To understand this problem one must look to the relationship between the notion of reasonableness in damages claims and reasonableness in actions for judicial review.162 After Barrett and Phelps, it initially would seem that a gap has arisen in the meaning of these two types of reasonableness. In judicial review actions, orthodox theory stipulates that courts will intervene on the grounds of the unreasonableness of a decision only if it is shown that the public authority's act is so unreasonable that no reasonable authority could have taken it.163 According to the dicta above, a negligence action concerning the same decision could succeed without the need to show Wednesbury unreasonableness in its orthodox sense. (p.50) Indeed, as long as policy issues are not concerned, it would seem—at least according to Lords Hutton and Slynn—to be irrelevant whether the decision was within the ambit of the public body's discretion once the elements of a negligence action are made out. For claimants, this would seem to favour actions in damages over judicial review. And yet, the premise for judicial restraint in adjudging the acts of public authorities is the same in both scenarios.164 It may even be thought that in some circumstances financial liability will have wider implications for the decision-making of public authorities than judicial review.

One way to resolve this conundrum would be to take account of elements of convergence in the meaning of reasonableness in these two types of action. On the one hand, there is some evidence of a dilution of the orthodox meaning of Wednesbury unreasonableness in the context of judicial review.165 On the other hand, not only does the notion of reasonableness as articulated in professional negligence cases through the Bolam test of breach166 afford a considerable margin of protection to defendants,167 but the courts have often referred to the fact that the standard of care applied will also take account of the fact that professionals and public servants are often taking difficult and sensitive decisions.168 From this perspective, the bases of judicial remedies in respect of discretionary acts of public authorities might not be as divergent as initially thought.
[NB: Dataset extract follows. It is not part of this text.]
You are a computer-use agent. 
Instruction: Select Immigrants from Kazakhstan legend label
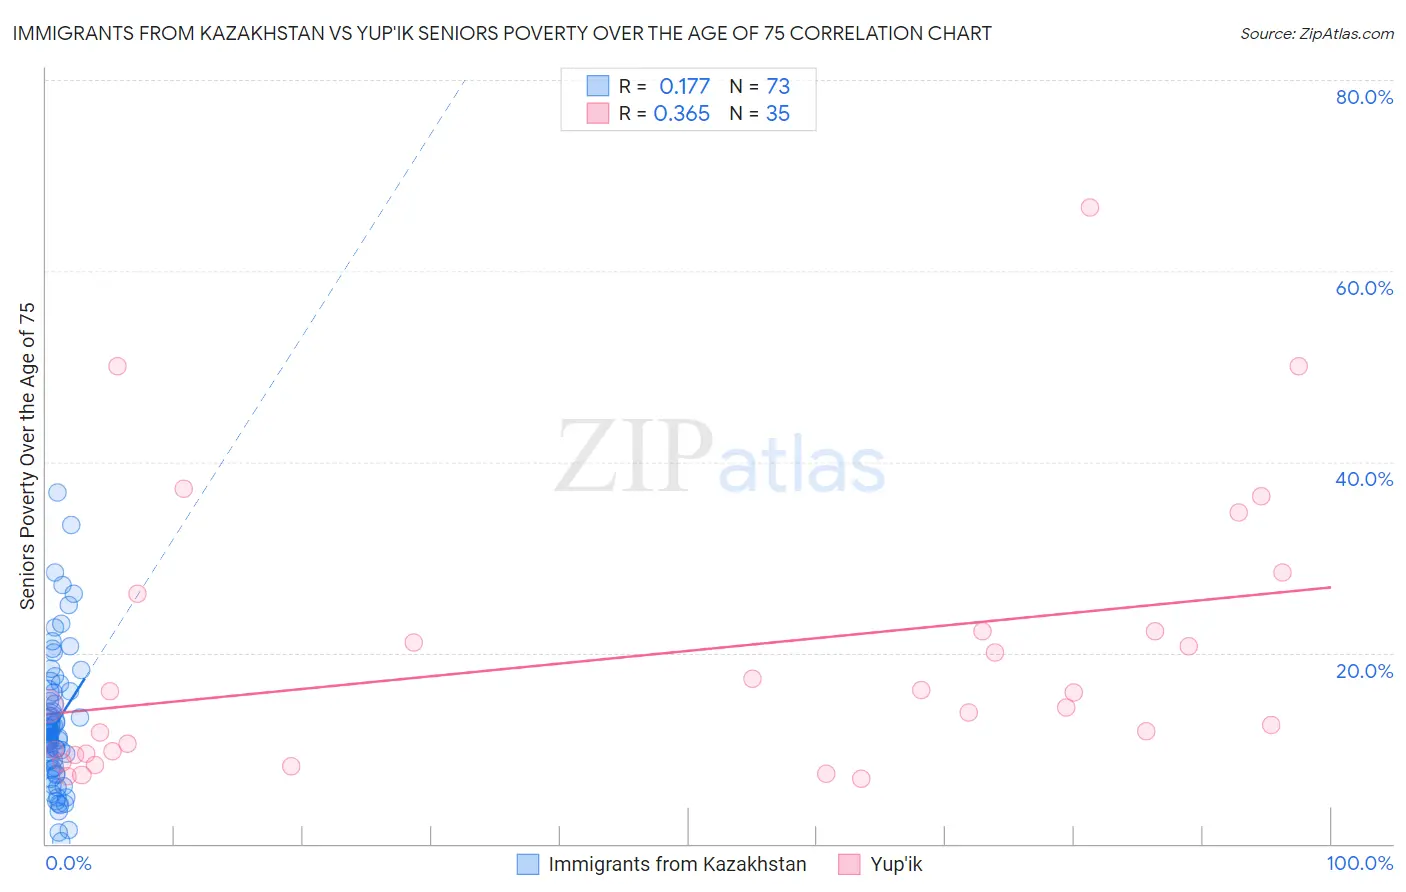click(x=677, y=864)
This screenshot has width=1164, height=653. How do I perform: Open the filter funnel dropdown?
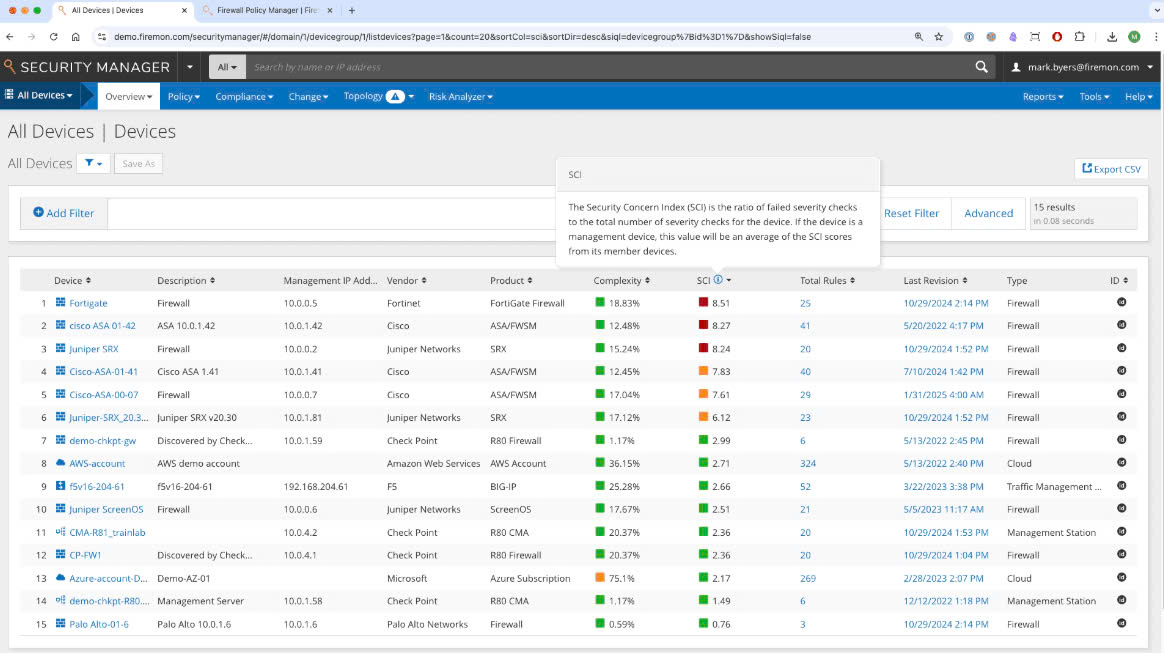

The judgments in Barrett and Phelps have gone some way towards reshaping the relationship between liability in tort and the public law notion of illegality. The movement away from invalidity as a precondition for an action in negligence against public authorities is a welcomed rationalization of this area of the law.169 The delimitation problem has been (p.51) recognized and resolved. By moulding the duty of care in line with the surrounding statutory framework and by taking account of the difficulties and sensitivities of decision-making at the breach level, the courts can adopt a measured approach to claims concerning differing types of administrative activity.